There are certain things you just don’t start a fashion magazine without taking into account. Like the fashion cupboard. This is usually a lockable room, rather than literally a wardrobe, but in my case even a wardrobe would do. We don’t have a fashion cupboard on our magazine. So where am I putting the clothes? In my own wardrobe in my guesthouse. Yep, all the Moschino, Gucci, Bottega Veneta and Fendi samples are snuggled up against towels, pillowcases and an assortment of my socks and underwear. Also key to the process of launching a fashion magazine are the PR companies. These are the essential personnel who organise events, launches and store openings as well as supplying the merchandise for shoots. As the international brands have only been in India for about two minutes, this bit is still in its early stages, and boy is there a way to go. Imagine my shock when I turned up to one PR agency to collect some premium brand handbag samples for my shoot (oh yeah, no bike couriers here, I have to pick everything up myself) to find them squashed higgledy piggledy in a cupboard no bigger than a desk drawer! As if that wasn’t bad enough, two dresses that I doubt retail for less than £1000 each were tossed in a supermarket carrier bag “like a couple of vegetables!” (as my mother exclaimed when I told her).

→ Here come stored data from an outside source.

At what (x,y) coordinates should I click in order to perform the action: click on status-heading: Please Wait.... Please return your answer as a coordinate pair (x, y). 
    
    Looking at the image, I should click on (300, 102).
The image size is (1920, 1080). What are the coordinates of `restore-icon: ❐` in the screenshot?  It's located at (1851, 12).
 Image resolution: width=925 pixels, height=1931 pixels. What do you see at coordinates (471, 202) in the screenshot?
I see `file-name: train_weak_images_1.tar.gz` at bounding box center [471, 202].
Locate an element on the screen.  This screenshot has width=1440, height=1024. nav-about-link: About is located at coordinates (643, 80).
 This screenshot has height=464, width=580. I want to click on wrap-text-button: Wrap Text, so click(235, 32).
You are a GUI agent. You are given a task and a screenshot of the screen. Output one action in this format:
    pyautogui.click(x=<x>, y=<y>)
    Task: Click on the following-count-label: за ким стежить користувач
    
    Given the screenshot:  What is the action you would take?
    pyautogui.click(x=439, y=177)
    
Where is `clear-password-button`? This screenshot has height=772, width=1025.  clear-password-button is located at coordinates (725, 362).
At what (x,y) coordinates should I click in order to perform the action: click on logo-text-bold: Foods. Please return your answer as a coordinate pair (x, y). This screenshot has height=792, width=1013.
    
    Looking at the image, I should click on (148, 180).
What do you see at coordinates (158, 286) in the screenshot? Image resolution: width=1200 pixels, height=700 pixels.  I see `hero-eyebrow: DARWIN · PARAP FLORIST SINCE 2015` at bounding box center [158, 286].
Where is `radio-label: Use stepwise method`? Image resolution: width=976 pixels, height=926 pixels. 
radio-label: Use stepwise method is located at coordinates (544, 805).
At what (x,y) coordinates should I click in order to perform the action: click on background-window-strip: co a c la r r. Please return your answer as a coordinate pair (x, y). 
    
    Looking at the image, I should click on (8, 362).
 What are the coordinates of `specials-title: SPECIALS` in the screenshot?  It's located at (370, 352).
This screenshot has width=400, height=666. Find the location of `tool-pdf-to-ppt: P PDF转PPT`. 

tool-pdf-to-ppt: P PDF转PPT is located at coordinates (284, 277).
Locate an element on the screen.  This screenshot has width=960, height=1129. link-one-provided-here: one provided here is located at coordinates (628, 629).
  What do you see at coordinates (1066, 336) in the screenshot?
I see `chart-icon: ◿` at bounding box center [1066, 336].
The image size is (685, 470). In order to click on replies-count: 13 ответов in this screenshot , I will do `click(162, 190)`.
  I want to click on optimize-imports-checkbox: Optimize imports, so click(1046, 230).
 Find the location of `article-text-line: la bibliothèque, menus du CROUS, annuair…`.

The thing that takes the most getting used to is the ultra laid-back attitude of some of the so-called professionals I’ve come across. Model agencies who ring at 9pm the evening before a shoot to say their model “can’t come tomorrow because she’s just remembered something else she has to do” to the freelancer who promised to do a shoot then texted the day before the deadline “I don’t have time to do it now so I’m not sure what you’re going to do about that”.

On the flip side, the casual, last-minute culture does have its benefits. Business contacts don’t mind you calling them at all hours and give out their mobile numbers as a matter of course. And as the PR machine isn’t quite running smoothly yet, a lot of brands let you loan stock from the shop floor at the eleventh hour. In a last-minute flap I ran into a hotel shop in a quest to borrow some bling for a shoot. If I’d swanned into a shop on Sloane Street out of the blue with an apologetic “you don’t know me but I’ve got a shoot tomorrow, can you please give me some expensive jewels” I’d have been laughed out of Knightsbridge. In this case the PR wasn’t fazed at all and marched me over to her sales associate demanding he look after me.

I think overall, I do tend to have very exacting standards and high expectations of events and people so I’m feeling the shock of the new rather more than another person might. Equally I’m surprising myself at how adaptable I can be when I put my mind to it. The bottom line is I’ve managed to pull a lot off at very short notice and with minimal resources and to fairly high standards. It’s all about being determined to make things happen whatever it takes. My next challenge is to continue making things happen but learning to enjoy the adventure in the process.